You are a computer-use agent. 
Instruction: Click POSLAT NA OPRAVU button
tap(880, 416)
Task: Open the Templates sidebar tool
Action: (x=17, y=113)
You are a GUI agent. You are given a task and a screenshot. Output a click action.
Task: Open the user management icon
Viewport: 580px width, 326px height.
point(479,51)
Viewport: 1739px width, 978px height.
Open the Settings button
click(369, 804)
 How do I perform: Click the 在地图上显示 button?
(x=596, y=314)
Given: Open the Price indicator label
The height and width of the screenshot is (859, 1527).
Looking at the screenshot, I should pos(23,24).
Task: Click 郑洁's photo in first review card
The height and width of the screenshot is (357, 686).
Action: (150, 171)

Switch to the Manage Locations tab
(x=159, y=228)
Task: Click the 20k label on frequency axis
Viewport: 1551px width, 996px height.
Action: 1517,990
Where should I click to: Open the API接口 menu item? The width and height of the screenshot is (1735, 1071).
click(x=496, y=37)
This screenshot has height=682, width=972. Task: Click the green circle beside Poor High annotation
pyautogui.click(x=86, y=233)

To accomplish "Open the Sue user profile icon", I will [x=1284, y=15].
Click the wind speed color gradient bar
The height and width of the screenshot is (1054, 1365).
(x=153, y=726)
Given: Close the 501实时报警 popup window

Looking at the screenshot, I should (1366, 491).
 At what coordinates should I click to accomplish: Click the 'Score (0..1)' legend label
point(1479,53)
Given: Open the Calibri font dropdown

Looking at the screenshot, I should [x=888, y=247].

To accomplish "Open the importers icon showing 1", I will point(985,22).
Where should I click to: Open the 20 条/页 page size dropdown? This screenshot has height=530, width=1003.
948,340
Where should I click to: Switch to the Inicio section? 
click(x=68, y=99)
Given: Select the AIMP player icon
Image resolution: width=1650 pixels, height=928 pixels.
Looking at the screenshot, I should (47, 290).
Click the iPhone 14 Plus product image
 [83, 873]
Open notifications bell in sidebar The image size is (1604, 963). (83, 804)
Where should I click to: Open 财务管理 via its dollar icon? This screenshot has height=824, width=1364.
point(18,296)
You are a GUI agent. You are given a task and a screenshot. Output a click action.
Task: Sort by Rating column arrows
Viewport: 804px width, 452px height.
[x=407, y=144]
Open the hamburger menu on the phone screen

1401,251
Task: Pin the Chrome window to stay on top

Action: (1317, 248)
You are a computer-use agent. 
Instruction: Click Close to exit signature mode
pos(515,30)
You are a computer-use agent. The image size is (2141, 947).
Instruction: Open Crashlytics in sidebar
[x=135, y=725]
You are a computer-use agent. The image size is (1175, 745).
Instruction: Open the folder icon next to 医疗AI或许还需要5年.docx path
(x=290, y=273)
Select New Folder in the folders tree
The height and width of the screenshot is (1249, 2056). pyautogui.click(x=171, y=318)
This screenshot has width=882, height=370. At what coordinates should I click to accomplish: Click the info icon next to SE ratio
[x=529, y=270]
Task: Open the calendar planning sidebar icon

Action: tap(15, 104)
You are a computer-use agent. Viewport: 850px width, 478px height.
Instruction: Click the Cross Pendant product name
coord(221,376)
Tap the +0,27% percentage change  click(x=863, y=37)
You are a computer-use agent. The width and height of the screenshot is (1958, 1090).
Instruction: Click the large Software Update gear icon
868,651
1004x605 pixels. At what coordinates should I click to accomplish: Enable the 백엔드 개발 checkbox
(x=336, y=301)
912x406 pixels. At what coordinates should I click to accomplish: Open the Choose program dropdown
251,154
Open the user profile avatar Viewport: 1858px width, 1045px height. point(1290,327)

Requirement: Working from the material above, retype it in its entirety without change.

Response to the exercise:
You are a computer-use agent. 
Instruction: Click POSLAT NA OPRAVU button
tap(880, 416)
Task: Open the Templates sidebar tool
Action: (x=17, y=113)
You are a GUI agent. You are given a task and a screenshot. Output a click action.
Task: Open the user management icon
Viewport: 580px width, 326px height.
point(479,51)
Viewport: 1739px width, 978px height.
Open the Settings button
click(369, 804)
 How do I perform: Click the 在地图上显示 button?
(x=596, y=314)
Given: Open the Price indicator label
The height and width of the screenshot is (859, 1527).
Looking at the screenshot, I should pos(23,24).
Task: Click 郑洁's photo in first review card
The height and width of the screenshot is (357, 686).
Action: (150, 171)

Switch to the Manage Locations tab
(x=159, y=228)
Task: Click the 20k label on frequency axis
Viewport: 1551px width, 996px height.
Action: 1517,990
Where should I click to: Open the API接口 menu item? The width and height of the screenshot is (1735, 1071).
click(x=496, y=37)
This screenshot has height=682, width=972. Task: Click the green circle beside Poor High annotation
pyautogui.click(x=86, y=233)

To accomplish "Open the Sue user profile icon", I will [x=1284, y=15].
Click the wind speed color gradient bar
The height and width of the screenshot is (1054, 1365).
(x=153, y=726)
Given: Close the 501实时报警 popup window

Looking at the screenshot, I should (1366, 491).
 At what coordinates should I click to accomplish: Click the 'Score (0..1)' legend label
point(1479,53)
Given: Open the Calibri font dropdown

Looking at the screenshot, I should [x=888, y=247].

To accomplish "Open the importers icon showing 1", I will point(985,22).
Where should I click to: Open the 20 条/页 page size dropdown? This screenshot has height=530, width=1003.
948,340
Where should I click to: Switch to the Inicio section? 
click(x=68, y=99)
Given: Select the AIMP player icon
Image resolution: width=1650 pixels, height=928 pixels.
Looking at the screenshot, I should (47, 290).
Click the iPhone 14 Plus product image
 [83, 873]
Open notifications bell in sidebar The image size is (1604, 963). (83, 804)
Where should I click to: Open 财务管理 via its dollar icon? This screenshot has height=824, width=1364.
point(18,296)
You are a GUI agent. You are given a task and a screenshot. Output a click action.
Task: Sort by Rating column arrows
Viewport: 804px width, 452px height.
[x=407, y=144]
Open the hamburger menu on the phone screen

1401,251
Task: Pin the Chrome window to stay on top

Action: (1317, 248)
You are a computer-use agent. 
Instruction: Click Close to exit signature mode
pos(515,30)
You are a computer-use agent. The image size is (2141, 947).
Instruction: Open Crashlytics in sidebar
[x=135, y=725]
You are a computer-use agent. The image size is (1175, 745).
Instruction: Open the folder icon next to 医疗AI或许还需要5年.docx path
(x=290, y=273)
Select New Folder in the folders tree
The height and width of the screenshot is (1249, 2056). pyautogui.click(x=171, y=318)
This screenshot has width=882, height=370. At what coordinates should I click to accomplish: Click the info icon next to SE ratio
[x=529, y=270]
Task: Open the calendar planning sidebar icon

Action: tap(15, 104)
You are a computer-use agent. Viewport: 850px width, 478px height.
Instruction: Click the Cross Pendant product name
coord(221,376)
Tap the +0,27% percentage change  click(x=863, y=37)
You are a computer-use agent. The width and height of the screenshot is (1958, 1090).
Instruction: Click the large Software Update gear icon
868,651
1004x605 pixels. At what coordinates should I click to accomplish: Enable the 백엔드 개발 checkbox
(x=336, y=301)
912x406 pixels. At what coordinates should I click to accomplish: Open the Choose program dropdown
251,154
Open the user profile avatar Viewport: 1858px width, 1045px height. point(1290,327)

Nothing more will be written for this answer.